**SHORT EXERCISE**
Summarize the estate planning passage in two sentences.

**DOCUMENT SEGMENT**
The estate plan must provide for disposition of the non-marital deduction portion of the estate as well as the marital portion. The testator/settlor may dispose of the former in any way that he or she chooses.

Often, the testator/settlor desires to leave his or her entire estate to the surviving spouse, subject to certain limitations that will minimize the overall estate tax of the combined estates. Under such a plan, the first spouse to die must leave only the optimum amount of marital deduction property to the surviving spouse, either outright or in a qualifying trust. The property not qualifying for the marital deduction may be available to the surviving spouse in certain respects, but the survivor should not have an interest in or control over the non-marital deduction property that is the equivalent of unfettered ownership, as this causes the property to be includable in the survivor's estate for federal estate tax purposes. The non-marital share may also be made available to family members other than the surviving spouse through outright gifts or through a so-called "family trust."

The foregoing presumes that the value of the surviving spouse's estate will exceed or approach the available applicable exclusion amount and that the addition of the Family Trust will generate an estate tax on the death of the surviving spouse. With the annually increasing exclusion amount, however, the combined value of many married couples' estates will not exceed the available exclusion and, in such case, the benefit of including the Family Trust in the estate of the surviving spouse and obtaining the step-up in basis at the death of the surviving spouse may outweigh any estate tax considerations.

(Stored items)

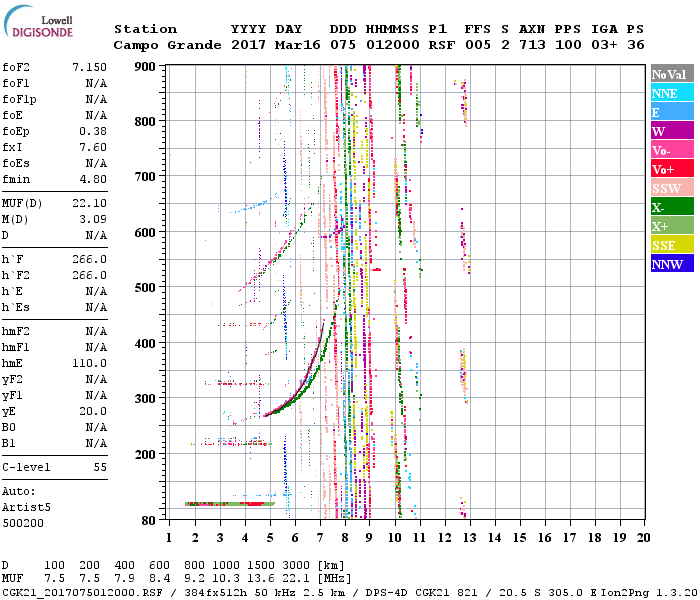Click the foF2 value 7.150
The height and width of the screenshot is (600, 700).
coord(89,67)
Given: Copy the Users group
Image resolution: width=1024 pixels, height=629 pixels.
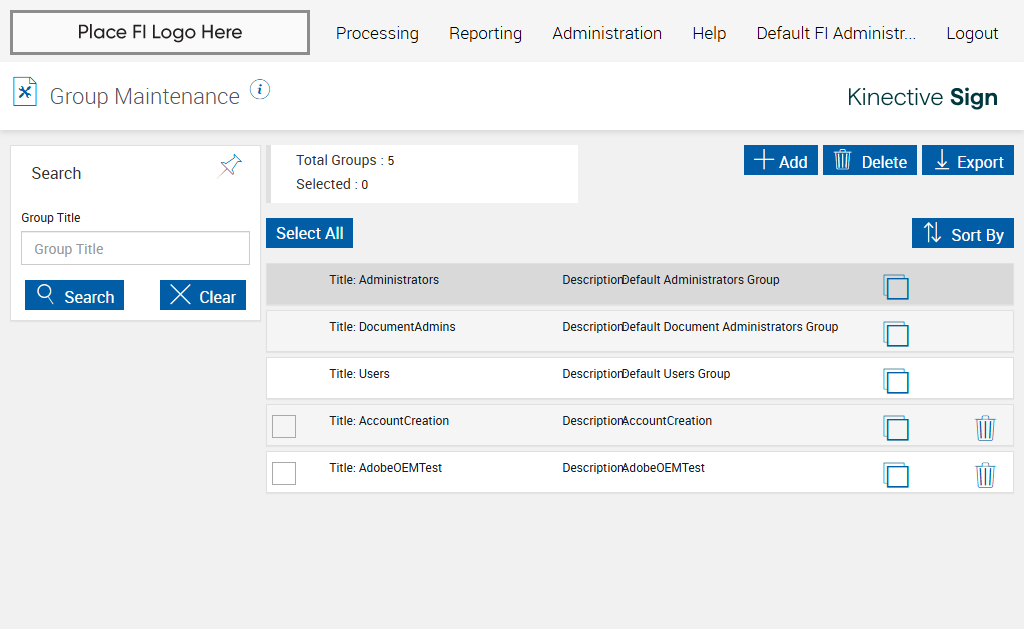Looking at the screenshot, I should click(896, 381).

**COMPLETE ANSWER**
An estate plan must dispose of both the marital and non-marital deduction portions, and when the entire estate goes to the surviving spouse, the first spouse to die should leave only the optimum amount of marital deduction property, while the survivor should not hold the non-marital share with control equivalent to unfettered ownership, since that makes it includable in the survivor's estate for federal estate tax purposes. Because the exclusion amount increases annually, many married couples' combined estates will not exceed it, and in that case including the Family Trust in the survivor's estate to obtain a step-up in basis may outweigh any estate tax considerations.